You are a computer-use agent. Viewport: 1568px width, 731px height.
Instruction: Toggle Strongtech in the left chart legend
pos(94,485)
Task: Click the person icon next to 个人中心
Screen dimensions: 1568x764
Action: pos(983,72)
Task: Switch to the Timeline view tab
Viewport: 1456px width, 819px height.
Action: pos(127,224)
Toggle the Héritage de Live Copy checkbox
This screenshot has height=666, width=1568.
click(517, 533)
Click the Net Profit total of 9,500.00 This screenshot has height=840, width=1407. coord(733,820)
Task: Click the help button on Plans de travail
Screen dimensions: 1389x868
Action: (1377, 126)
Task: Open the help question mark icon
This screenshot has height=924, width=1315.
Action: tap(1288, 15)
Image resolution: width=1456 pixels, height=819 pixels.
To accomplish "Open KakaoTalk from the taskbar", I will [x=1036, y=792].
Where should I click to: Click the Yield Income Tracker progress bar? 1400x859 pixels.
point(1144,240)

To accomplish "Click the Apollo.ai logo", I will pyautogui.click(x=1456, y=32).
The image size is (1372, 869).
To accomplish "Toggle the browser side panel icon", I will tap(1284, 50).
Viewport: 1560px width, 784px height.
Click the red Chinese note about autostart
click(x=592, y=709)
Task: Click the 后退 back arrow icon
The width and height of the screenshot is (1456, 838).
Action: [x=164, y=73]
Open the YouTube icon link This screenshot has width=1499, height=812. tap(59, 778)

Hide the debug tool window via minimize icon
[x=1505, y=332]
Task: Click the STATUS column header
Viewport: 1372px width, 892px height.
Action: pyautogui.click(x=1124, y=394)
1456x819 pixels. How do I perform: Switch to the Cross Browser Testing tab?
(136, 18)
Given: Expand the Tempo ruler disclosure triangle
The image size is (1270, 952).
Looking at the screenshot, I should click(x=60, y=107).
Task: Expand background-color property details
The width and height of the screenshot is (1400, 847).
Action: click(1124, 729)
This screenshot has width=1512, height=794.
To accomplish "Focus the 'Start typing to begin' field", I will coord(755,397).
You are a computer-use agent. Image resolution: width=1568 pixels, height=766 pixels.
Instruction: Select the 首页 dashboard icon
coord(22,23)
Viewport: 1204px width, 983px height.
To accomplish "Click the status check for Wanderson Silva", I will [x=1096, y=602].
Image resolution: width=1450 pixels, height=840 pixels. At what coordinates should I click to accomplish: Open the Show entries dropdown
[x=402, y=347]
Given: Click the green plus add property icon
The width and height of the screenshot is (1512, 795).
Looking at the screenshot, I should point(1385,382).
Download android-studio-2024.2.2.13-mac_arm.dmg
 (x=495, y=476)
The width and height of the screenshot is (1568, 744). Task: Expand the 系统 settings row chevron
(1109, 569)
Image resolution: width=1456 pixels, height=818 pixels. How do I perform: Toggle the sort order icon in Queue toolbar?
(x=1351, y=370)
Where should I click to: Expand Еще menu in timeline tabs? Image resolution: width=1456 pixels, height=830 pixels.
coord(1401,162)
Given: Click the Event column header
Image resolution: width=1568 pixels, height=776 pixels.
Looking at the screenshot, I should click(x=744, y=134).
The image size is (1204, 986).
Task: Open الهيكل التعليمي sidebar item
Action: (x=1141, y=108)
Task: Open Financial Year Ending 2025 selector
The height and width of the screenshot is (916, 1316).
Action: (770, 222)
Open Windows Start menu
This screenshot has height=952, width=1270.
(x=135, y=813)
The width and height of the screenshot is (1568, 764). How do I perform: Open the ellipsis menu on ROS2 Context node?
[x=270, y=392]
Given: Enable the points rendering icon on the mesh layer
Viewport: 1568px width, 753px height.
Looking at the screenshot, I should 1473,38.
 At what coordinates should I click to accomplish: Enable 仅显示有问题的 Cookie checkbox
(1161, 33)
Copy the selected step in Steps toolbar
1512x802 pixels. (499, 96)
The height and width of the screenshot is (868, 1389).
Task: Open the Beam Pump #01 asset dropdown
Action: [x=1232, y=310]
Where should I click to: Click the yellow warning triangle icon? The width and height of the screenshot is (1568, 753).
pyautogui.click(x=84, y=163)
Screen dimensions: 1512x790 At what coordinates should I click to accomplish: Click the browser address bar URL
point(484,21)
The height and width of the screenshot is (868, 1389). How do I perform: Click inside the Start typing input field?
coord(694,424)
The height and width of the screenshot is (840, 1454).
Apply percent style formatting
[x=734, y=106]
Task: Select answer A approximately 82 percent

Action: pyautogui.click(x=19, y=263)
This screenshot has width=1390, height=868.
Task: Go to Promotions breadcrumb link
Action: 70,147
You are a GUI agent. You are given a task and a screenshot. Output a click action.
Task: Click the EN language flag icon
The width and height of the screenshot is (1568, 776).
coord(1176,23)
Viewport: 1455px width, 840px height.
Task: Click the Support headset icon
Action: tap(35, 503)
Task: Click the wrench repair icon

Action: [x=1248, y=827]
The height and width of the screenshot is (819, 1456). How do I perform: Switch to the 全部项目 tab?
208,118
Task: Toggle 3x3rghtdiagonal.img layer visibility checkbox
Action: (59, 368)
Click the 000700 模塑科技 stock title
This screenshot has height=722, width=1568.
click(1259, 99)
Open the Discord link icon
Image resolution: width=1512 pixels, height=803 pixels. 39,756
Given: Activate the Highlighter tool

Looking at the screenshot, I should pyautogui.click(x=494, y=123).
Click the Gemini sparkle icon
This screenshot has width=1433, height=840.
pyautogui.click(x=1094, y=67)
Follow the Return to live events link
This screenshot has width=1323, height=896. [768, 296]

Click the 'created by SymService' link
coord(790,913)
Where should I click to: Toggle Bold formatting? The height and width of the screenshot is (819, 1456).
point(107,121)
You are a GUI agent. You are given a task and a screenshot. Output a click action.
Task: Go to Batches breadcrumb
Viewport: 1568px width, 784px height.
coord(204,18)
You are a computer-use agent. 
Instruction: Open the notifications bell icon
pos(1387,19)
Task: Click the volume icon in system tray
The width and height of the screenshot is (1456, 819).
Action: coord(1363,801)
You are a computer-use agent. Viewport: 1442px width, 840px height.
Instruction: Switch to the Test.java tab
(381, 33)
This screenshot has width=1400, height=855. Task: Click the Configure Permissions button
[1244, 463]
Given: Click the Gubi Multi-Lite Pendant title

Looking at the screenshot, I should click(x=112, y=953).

* Problem statement
Pull every line containing the word "computer" out of the entries above.

* Result below
You are a computer-use agent. Viewport: 1568px width, 731px height.
You are a computer-use agent. Image resolution: width=1568 pixels, height=766 pixels.
You are a computer-use agent. 
You are a computer-use agent. Viewport: 1442px width, 840px height.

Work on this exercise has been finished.